Plans and structural diagram of the buildings
corresponding to typology A, the most common in the Pico de Pañuelo
neighbourhood, Madrid 1926.

The typology of the dwellings was a consequence of the chosen structural typology, characterized by bays with small spans between supports. The units do not have corridors; there are four dwellings per landing, which are entered directly through a kitchen-living-dining room. From there, residents access a bedroom and a small distribution space that leads to a toilet and two more bedrooms. The living room-kitchen and one of the bedrooms face the interior courtyard ─ with limited ventilation and daylight ─ while the other two bedrooms and the bathroom open over the street. The ventilation and lighting conditions in the living room are suboptimal.

In Madrid, not all the neighbourhoods covered by the Affordable Housing Law of 1925 ultimately offered low-quality developments for families with difficulties in accessing housing. One of the most prized neighbourhoods in the capital today, Colonia El Viso, was the result of an affordable housing project. When the “Cooperativa de Casas Económicas El Viso” [El Viso Affordable Housing Cooperative] was founded, the area was far from the city centre and on high ground near the Castellana Horse Racing Track. In this case, the principles used in its conception were fully consistent with architectural rationalism. The architect Rafael Bergamín, inspired by the works of Adolf Loos, conceived a neighbourhood of single-family homes with a grid layout oriented to ensure the best sunlight for the rows of residential buildings. The architectural language used was clearly rationalist, with nautical influences as was typical of the early years of the Modern Movement. The developer chose, very astutely, to exhaust the permitted plot ratio, resulting in dwellings that offer much more than bare minimums. The design drew on the possibility of introducing a semi-basement with a fully functional programme, so that the units actually have three complete floors. On the semi-basement level are the garage and the services ─ kitchen, laundry, and a room for the domestic staff. On the main floor, raised slightly above the ground level, there are the more public areas: foyer, living room, and a separate dining room ─ supported by an adjoining pantry ─ and, on the top floor, four bedrooms and two bathrooms. Each house has its own land with a yard in front and behind. It is not surprising that, as the city grew towards this enclave, the homes were occupied by the wealthy classes, a situation that has continued to this day.

One of the models for the houses in Colonia El Viso, 1933-1936, Rafael Bergamín.

In Catalonia, thanks to the extent of the affordable housing legislation, projects were built under its umbrella through the late 1920s and the early 1930s.
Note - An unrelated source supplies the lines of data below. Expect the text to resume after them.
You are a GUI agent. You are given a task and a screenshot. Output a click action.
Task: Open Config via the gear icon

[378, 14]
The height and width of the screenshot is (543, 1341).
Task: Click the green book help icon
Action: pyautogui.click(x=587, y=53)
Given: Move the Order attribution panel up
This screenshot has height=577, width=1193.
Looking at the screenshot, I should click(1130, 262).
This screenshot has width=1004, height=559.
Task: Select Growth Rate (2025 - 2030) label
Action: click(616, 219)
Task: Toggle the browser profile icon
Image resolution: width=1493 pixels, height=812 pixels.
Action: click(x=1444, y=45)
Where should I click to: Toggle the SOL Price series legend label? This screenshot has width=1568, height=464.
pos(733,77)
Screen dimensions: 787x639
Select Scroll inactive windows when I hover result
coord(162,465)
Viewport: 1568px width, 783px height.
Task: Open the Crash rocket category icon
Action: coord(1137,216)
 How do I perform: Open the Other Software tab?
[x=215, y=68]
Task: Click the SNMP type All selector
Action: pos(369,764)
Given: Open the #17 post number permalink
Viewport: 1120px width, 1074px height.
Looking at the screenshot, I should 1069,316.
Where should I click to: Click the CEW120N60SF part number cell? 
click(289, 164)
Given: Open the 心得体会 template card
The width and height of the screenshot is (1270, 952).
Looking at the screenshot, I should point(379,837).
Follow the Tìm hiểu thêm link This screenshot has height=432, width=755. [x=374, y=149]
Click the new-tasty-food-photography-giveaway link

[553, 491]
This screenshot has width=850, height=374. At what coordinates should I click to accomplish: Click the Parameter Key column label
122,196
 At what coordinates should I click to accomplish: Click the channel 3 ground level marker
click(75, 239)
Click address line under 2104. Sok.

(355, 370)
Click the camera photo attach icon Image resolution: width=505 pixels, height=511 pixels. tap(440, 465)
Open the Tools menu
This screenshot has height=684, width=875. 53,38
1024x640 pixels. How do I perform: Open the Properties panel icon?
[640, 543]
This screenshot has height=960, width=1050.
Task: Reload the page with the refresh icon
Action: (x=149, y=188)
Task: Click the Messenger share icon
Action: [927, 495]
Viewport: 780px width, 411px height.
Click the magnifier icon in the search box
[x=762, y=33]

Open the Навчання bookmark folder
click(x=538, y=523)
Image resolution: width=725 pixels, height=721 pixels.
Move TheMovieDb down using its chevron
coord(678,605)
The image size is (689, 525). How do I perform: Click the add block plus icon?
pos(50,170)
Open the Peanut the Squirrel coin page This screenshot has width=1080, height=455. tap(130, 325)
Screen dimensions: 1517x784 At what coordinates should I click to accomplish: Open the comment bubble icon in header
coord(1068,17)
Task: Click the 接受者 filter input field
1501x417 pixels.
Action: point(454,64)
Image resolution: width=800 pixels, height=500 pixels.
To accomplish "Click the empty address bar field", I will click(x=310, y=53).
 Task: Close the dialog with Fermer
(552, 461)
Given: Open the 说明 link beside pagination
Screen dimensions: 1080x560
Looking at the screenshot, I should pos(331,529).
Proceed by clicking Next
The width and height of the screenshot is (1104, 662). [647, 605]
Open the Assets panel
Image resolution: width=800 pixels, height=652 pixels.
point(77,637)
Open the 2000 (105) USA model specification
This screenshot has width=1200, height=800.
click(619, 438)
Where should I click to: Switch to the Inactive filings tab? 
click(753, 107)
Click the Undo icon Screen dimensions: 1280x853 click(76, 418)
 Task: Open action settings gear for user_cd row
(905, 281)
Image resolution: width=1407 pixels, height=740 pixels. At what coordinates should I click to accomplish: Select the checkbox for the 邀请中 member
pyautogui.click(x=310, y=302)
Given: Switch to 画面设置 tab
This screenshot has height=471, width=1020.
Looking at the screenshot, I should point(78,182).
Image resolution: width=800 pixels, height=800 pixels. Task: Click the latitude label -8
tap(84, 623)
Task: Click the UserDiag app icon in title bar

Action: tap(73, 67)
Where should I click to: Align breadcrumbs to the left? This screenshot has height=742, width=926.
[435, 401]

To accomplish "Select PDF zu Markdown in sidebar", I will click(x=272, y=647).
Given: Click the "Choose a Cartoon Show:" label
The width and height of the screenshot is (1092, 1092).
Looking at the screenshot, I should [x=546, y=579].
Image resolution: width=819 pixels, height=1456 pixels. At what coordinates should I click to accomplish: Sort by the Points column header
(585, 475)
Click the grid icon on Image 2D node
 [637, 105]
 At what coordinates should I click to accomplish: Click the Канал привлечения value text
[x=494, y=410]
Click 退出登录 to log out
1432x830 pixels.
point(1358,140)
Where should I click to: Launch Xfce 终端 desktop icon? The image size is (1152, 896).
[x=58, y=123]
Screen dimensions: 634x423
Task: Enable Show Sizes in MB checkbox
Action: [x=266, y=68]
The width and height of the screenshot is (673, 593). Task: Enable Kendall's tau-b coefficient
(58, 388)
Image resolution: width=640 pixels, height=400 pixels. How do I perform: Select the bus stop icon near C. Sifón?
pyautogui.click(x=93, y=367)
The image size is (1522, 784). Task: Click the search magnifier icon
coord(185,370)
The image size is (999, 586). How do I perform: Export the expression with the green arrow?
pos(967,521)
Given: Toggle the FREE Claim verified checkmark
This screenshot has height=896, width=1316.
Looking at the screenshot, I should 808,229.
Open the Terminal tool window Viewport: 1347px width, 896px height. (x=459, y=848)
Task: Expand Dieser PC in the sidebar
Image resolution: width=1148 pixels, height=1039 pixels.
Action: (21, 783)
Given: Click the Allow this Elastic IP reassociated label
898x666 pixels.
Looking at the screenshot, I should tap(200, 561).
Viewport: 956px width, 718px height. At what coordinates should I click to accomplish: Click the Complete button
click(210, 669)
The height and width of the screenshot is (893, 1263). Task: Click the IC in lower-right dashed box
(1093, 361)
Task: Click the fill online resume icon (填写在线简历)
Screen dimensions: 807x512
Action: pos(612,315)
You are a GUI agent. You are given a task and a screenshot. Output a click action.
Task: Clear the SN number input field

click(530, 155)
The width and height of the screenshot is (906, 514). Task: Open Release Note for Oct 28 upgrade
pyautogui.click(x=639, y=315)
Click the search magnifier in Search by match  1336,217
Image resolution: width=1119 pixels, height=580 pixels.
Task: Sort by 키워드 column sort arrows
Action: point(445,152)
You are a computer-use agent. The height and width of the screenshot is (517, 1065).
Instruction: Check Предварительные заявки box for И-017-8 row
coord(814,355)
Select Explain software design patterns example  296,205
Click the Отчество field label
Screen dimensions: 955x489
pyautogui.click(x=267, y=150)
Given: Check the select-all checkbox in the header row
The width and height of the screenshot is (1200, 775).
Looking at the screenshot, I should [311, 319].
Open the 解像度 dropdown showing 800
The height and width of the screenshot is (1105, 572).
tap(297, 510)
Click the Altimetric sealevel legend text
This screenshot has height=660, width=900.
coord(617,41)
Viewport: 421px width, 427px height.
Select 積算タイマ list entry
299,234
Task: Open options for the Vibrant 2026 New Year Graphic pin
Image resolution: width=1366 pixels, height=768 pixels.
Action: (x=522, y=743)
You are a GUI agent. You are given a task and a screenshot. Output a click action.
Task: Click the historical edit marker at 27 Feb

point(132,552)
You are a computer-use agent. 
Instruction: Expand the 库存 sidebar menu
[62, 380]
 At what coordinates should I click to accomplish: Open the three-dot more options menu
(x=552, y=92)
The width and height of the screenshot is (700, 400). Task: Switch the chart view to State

In Barcelona, the largest example is the Bon Pastor neighbourhood, one of four housing developments built in the city in 1929. Through the regulatory framework provided by the Law on Affordable Housing, the City Council created the Municipal Housing Board in 1927.The following year, this organ published its first report under the title “Modest Housing in Barcelona”. The first page offered an account of the size of the problem in an article called, “The Shameful Human Overcrowding of Large Capitals”.

First page of the report from the Barcelona Municipal Housing Board, created by the Royal
Decree of 3 February 1927. The report, titled “Modest Housing in Barcelona”, is
dated June 1928.

In addition to shedding a light on the problem, the report proposed solutions for rehousing residents of several slum areas. The proposal presented a series of typologies for low-density and cheap construction that could be combined to generate neighbourhood units. There are few, if any, traces of modernity in these models, and the typological solution presented problems in terms of health standards, since some of the bedrooms and kitchens were ventilated through shafts that were overly small. These projects gave rise to neighbourhoods like Bon Pastor ─ which still exists today ─ and others that are no longer standing, like Can Tunis.

Some of the building models laid out in the report “Modest Housing in Barcelona” from 1928.

Two rows of affordable houses in the Bon Pastor neighbourhood, Barcelona, 1929. MUHBA.

In the early 1930s, under the Second Republic, requests for and processing of aid for “Cheap Houses” were suspended definitively. Catalonia and the Basque Country, which had introduced their own legislation to continue the programme, also ended the aid. By that time, the opinion had become widespread that the programme’s real impact had been limited and that it had given rise to urban areas of dubious quality, which resulted, in some cases, in pockets of social exclusion and miserable living conditions.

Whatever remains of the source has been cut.